By Michael Ferraro | October 12, 2004

Being an intern for anything, whether it is for the television industry or as a right hand of God, really is a tough job with a lousy salary. Some of those jobs relate to those fields how? Tasks like driving around clients, picking up lunch for people that haven’t thrown money in, and endless coffee trips really do not constitute “real world” skills, do they? Not only are you wasting money purchasing those items, but you aren’t getting a pay check in return either. Oh, but it is about the contacts you meet right? Right.

Needless to say, “A Friendly Negotiation” is an interesting little film about an intern for God and his quest is to try and convince Lucifer that a newly appointed dead man really belongs in Heaven. God claims that while the populace in Hell grows stronger and stronger everyday, Heaven is having a bit of an acceptance problem. People of Earth easily break the rules of sin, so God must find the littlest of things that a person may have done right in their lives in order to bring back the masses in Heaven.

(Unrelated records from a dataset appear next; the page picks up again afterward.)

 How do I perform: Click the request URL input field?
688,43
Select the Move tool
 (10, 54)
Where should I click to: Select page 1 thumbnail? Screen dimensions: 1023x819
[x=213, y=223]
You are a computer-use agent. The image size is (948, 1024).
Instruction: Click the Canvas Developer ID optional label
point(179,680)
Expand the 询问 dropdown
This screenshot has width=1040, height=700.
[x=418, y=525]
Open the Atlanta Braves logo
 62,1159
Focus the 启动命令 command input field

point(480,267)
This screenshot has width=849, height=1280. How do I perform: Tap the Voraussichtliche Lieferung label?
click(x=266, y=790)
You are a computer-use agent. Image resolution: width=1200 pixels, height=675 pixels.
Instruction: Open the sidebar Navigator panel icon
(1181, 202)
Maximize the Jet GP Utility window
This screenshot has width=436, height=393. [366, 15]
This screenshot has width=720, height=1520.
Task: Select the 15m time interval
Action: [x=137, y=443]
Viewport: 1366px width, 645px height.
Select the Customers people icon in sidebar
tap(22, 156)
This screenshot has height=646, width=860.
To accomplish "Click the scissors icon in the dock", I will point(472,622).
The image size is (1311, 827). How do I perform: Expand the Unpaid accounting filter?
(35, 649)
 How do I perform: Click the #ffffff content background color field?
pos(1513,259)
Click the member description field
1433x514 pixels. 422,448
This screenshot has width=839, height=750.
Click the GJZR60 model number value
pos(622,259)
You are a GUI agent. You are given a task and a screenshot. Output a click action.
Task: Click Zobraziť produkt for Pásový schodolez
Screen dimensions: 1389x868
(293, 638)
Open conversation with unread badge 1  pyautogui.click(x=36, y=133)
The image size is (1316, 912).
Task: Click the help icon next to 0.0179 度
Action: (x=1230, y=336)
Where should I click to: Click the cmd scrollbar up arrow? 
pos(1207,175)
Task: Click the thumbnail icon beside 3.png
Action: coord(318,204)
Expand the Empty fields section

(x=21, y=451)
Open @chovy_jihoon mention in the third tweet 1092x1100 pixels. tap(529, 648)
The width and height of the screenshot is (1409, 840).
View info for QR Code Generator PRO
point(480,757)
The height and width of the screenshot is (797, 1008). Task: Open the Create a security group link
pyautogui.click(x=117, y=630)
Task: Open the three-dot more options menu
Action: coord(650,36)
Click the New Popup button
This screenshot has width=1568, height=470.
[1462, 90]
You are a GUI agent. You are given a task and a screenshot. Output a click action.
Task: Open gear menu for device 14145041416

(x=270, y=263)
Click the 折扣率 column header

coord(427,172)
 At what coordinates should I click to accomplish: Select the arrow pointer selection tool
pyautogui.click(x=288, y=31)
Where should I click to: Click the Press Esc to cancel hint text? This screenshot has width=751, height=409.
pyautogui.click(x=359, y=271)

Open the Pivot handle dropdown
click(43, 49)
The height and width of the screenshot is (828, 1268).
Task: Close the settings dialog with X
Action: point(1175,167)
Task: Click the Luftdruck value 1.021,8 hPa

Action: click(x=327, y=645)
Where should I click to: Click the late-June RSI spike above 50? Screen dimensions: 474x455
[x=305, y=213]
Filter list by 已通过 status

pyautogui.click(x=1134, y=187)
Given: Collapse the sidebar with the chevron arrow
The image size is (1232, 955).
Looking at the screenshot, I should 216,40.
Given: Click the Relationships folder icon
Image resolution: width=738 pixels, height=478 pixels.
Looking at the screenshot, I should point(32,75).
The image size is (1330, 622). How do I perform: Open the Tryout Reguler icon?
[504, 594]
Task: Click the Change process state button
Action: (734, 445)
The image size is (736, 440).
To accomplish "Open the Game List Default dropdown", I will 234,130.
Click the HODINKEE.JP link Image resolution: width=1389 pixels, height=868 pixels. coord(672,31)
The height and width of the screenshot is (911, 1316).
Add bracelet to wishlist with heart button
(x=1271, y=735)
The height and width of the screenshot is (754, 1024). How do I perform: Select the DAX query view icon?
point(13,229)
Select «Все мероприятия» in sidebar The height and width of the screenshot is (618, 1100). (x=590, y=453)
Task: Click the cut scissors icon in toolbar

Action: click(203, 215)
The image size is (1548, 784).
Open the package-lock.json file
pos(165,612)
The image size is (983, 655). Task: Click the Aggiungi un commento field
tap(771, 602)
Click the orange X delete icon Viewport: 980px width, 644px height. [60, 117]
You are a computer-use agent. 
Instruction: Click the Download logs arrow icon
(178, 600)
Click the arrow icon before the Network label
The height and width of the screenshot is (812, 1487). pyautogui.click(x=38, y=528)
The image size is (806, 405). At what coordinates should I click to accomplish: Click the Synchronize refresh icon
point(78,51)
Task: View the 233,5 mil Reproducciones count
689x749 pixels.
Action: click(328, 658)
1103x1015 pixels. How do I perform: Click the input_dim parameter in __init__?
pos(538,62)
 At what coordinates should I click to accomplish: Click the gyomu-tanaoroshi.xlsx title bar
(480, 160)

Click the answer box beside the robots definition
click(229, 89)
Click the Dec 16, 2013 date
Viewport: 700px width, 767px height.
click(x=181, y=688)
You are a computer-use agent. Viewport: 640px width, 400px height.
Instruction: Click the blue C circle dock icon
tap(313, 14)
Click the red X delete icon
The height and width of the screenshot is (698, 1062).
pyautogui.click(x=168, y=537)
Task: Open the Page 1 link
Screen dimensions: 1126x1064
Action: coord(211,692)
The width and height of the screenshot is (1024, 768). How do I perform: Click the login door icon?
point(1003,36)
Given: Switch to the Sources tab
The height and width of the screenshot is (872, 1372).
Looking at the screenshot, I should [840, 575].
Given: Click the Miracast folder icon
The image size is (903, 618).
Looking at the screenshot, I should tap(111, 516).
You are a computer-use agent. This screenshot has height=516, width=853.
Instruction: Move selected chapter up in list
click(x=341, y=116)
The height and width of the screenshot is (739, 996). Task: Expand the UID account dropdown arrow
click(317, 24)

The stage play feel of the script, as well as the acting talent from everyone involved, are key in making this film work as well as it does. That isn’t to say that the direction doesn’t deserve some notice as well. While Gabriel (the intern) spends the whole film running back and forth from God’s office to Satan’s and back again, the two worlds are given such a distinct feel with a really simplistic camera technique. The scenes in Hell are given a red-ish tint and Heaven gets a blue tint. Since both locales are similar, and God and Lucifer are played by the same actor, this method really captures how well such a simple application can work to a filmmaker’s advantage.